Très tôt, au XVIe siècle, les premiers missionnaires et explorateurs commencent à identifier cette religion commune aux différents pays d’Asie du Sud, du Sud-est et de l’Est qu’ils explorent, et à la fin du XIXe siècle, l’étude des textes bouddhiques sera au cœur de l’essor de l’orientalisme savant.

Découvertes du bouddhisme

Les missionnaires et explorateurs qui arrivent en Asie au XVIe siècle rencontrent le bouddhisme dans divers contextes culturels et linguistiques : au Japon, en Chine, en Corée, en Thaïlande, à Sri Lanka, plus tard au Vietnam, en Mongolie et au Tibet, et sous une forme plus résiduelle dans d’autres pays encore. Il faudra assez longtemps aux savants pour réaliser l’unité originelle des traditions religieuses décrites par différents termes vernaculaires. Au demeurant, cette unité ne va pas toujours de soi pour les bouddhistes eux-mêmes de l’époque prémoderne. Dès le XVIIe siècle, cependant, par des rapprochements de sources venues de divers pays, certains missionnaires supposent l’existence d’une sorte de philosophie naturelle très ancienne à l’origine des diverses formes de bouddhisme. Ce n’est qu’au XIXe siècle avec la découverte des textes bouddhiques en sanskrit (essentiellement au Népal) et en pali que la bouddhologie émergera comme discipline et que les origines anciennes et les modes de diffusion de cette religion seront connues avec précision.
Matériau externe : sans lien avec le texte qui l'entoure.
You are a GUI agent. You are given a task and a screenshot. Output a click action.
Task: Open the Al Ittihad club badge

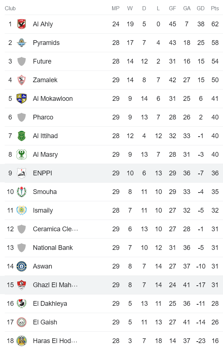[x=22, y=136]
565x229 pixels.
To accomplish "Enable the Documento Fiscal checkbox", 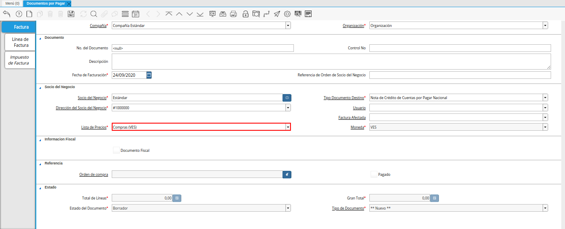I will tap(116, 150).
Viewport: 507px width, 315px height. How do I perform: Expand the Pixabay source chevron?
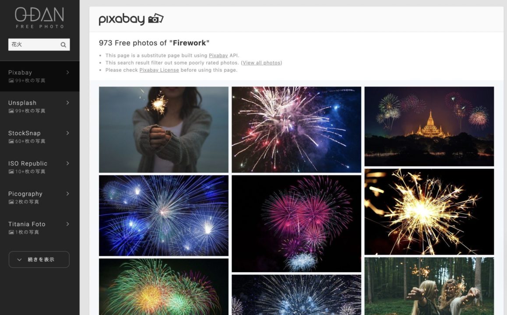pos(67,72)
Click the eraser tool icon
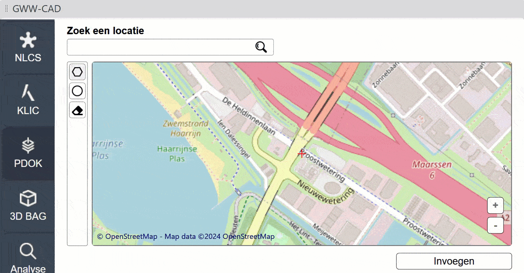The width and height of the screenshot is (524, 273). tap(77, 110)
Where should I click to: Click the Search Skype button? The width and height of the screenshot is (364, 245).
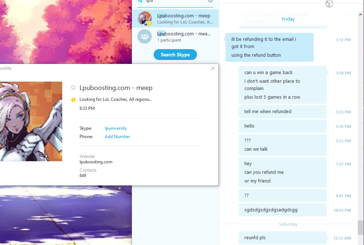pos(175,55)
Depuis les premières découvertes, le bouddhisme jouit d’une aura particulière chez les orientalistes français et plus largement européens. Il est à la fois la tradition la plus estimée pour l’ambition spéculative et la rigueur logique de ses textes doctrinaux ainsi que pour ce qui est souvent décrit comme un positivisme et un athéisme (ou du moins un désintérêt pour la notion et l’état de divinité), mais aussi la tradition la plus décriée pour sa prétendue décadence moderne. Cette science a donc toujours eu un goût marqué pour les origines, et, jusqu’à assez récemment, un désintérêt pour la tradition vivante. Ce n’est qu’au XXIe siècle que la bouddhologie a complétement intégré l’étude des textes, y compris des manuscrits les plus anciens comme ceux conservés à la BnF, avec l’observation de la religion pratiquée dans notre monde. De façon apparemment paradoxale, ce rapprochement de l’étude philologique et philosophique des textes avec le bouddhisme vécu a été en partie initié par la découverte de manuscrits anciens.

La collection de Dunhuang

La découverte en 1900 d’une immense collection de manuscrits, de peintures et de quelques imprimés dans une grotte murée de l’oasis de Dunhuang, sur la partie chinoise de la route de la soie, constitue un tournant majeur de l’étude du bouddhisme en Europe. Paul Pelliot (1878-1945) en acquit une importante partie et la rapporta en France. Les peintures furent données à des collections muséales (elles sont aujourd’hui au musée Guimet). S'agissant des manuscrits conservés à la BnF, une équipe de recherche consacrée à leur étude depuis quelque cinquante ans atteint aujourd’hui les dernières étapes d’un catalogue analytique complet qui a renouvelé notre vision de l’histoire du bouddhisme.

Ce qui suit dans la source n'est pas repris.